:: The problem ::
Copy every record exactly as it stands. Leave the pictures out.

(Data for this exercise begins)

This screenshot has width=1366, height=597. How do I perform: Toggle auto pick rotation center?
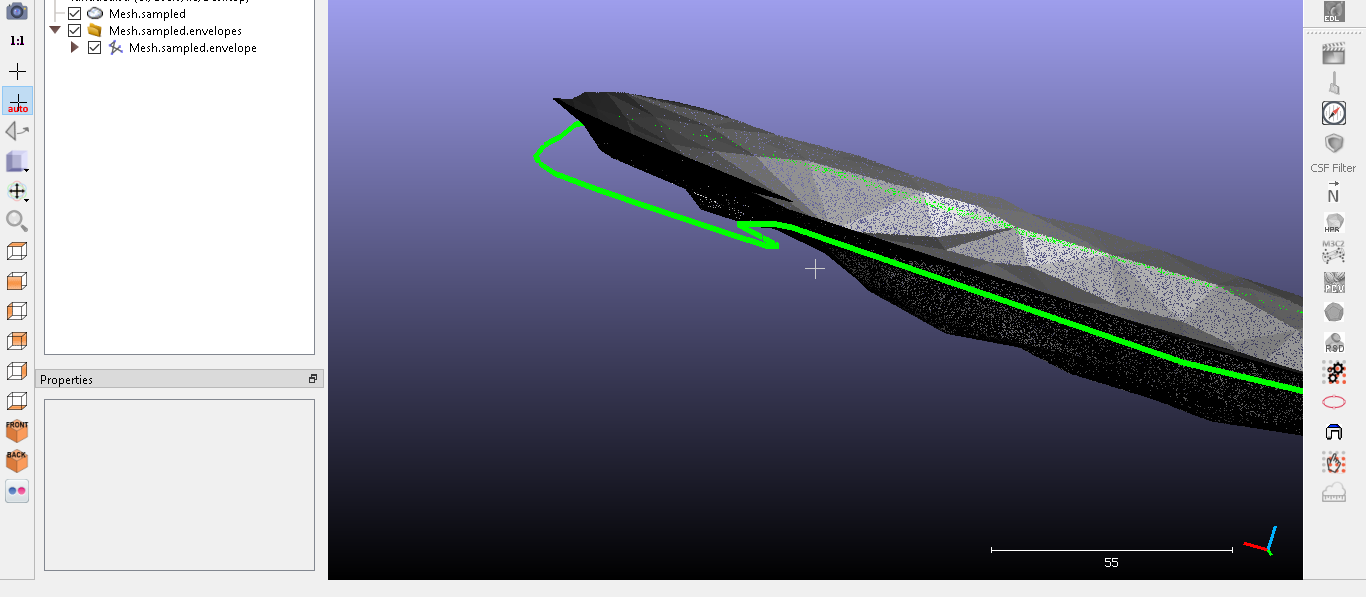(x=17, y=101)
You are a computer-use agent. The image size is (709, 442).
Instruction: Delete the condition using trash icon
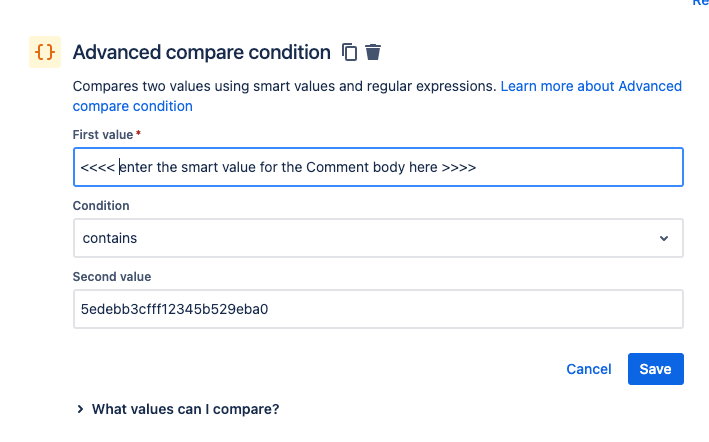(373, 52)
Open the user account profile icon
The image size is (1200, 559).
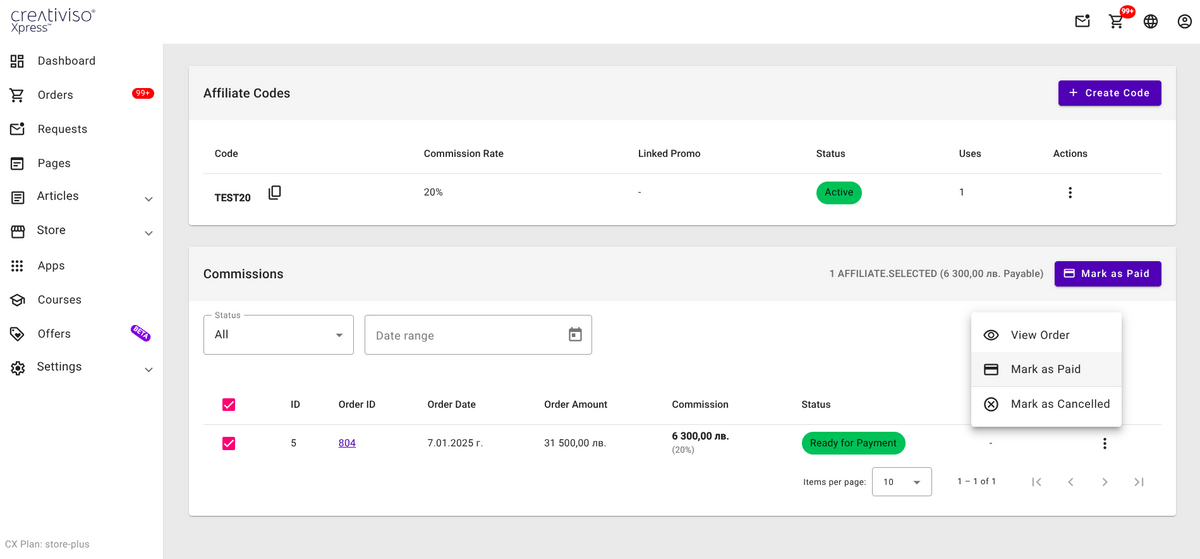(x=1185, y=21)
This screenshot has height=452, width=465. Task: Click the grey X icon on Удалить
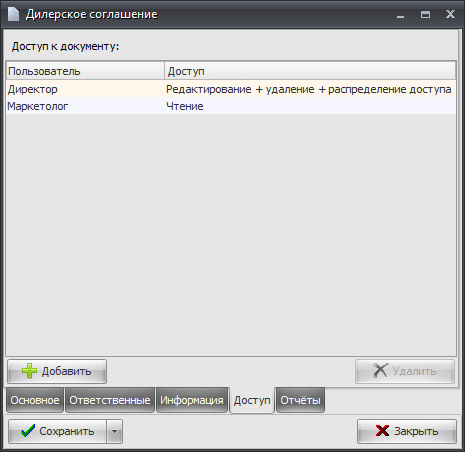pyautogui.click(x=380, y=371)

(Data for this exercise ends)

:: Answer to this task ::
This screenshot has width=1366, height=597. How do I perform: Toggle auto pick rotation center?
(x=17, y=101)
You are a computer-use agent. The image size is (709, 442).
Instruction: Delete the condition using trash icon
(373, 52)
Open the user account profile icon
The image size is (1200, 559).
(x=1185, y=21)
This screenshot has height=452, width=465. Task: Click the grey X icon on Удалить
pyautogui.click(x=380, y=371)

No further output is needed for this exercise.